Women account for just 10 percent of the information security workforce, a new report shows, but are making progress in governance, risk and compliance jobs.
The absolute number of women in cybersecurity jobs has been growing, but they're not even keeping up with the growth of the industry as a whole, according to a report released earlier this month by research firm Frost & Sullivan. In 2013, women made up 11 percent of the global information security workforce.
The report, based on a survey of 14,000 infosec professionals, was sponsored by International Information System Security Certification Consortium (ISC2) and Booz Allen Hamilton.
"This is very frustrating given how much growth there has been in the industry," said Julie Franz, director of the ISC(2) Foundation. "We're barely keeping pace."
When it comes to management positions women do slightly worse, accounting for 9 percent of senior leadership roles.
By comparison, in business in general, women make up 22 percent of all senior leadership roles, according to this year's Women in Business report by Grant Thornton International.

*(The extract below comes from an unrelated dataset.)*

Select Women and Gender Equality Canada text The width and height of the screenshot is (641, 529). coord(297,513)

Women leaders in information security also tend to be older, according to the Frost & Sullivan survey. While only 29 percent of male leaders are 50 years old or over, 43 percent of women are.

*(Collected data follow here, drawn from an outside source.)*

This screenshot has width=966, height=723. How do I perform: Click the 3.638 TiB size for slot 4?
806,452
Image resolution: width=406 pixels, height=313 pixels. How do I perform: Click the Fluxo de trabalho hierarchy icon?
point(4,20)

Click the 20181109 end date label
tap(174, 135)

And both women leaders and practitioners are better educated, on average, than their male counterparts. According to the survey, 58 percent of female leaders had advanced degrees, compared to 47 percent of men. And 48 percent of women practictioners have masters or doctorates, compared to 40 percent of men.
Governance, risk and compliance shows promise for women
The bright spot for women in information security is GRC, where women account for 20 percent of governance, risk and compliance roles.
"The GRC role was, until the events of 9/11, a relatively obscure role in infosec," said Michael Suby, Frost &Sullivan's vice president of research, in the report. "Now, however, not just women but also men recognize the rising importance of this role and other roles concentrated in managing business risk."
A panel of women infosec leaders organized to supplement the survey said that women leaders are more likely to have skills related to diffusing emotions, collaborating across multiple stakeholders and balancing business objectives with risk management. These are all skills important in GRC and other risk management roles.
For example, Julie Talbot-Hubbard, associate vice president for IT engineering, infrastructure and operations at Nationwide, said that she took on a GRC and continuity planning role at a prior employer because of a general lack of interest in the job, and a need for it.
"People had to be dragged into it," said Renee Hodder, information risk management consultant at Nationwide Mutual Insurance Company, in the report. She also got involved in the function because nobody else was interested in leading it, she added.
"9/11 was a big turning point," confirmed ISC(2) Foundation's Franz. "That is when that role around GRC became extraordinarily important. Those roles opened up, but by and large the men didn't want them... The guys might be just more rooted in the technical aspects and the GRC role requires a lot of dealing with different types of people, and with interdepartmental and cross-functional operations."
Angela Messer, executive vice president at Booz Allen Hamilton, added that women often come to information security with more diverse backgrounds than men, and this is a benefit in GRC.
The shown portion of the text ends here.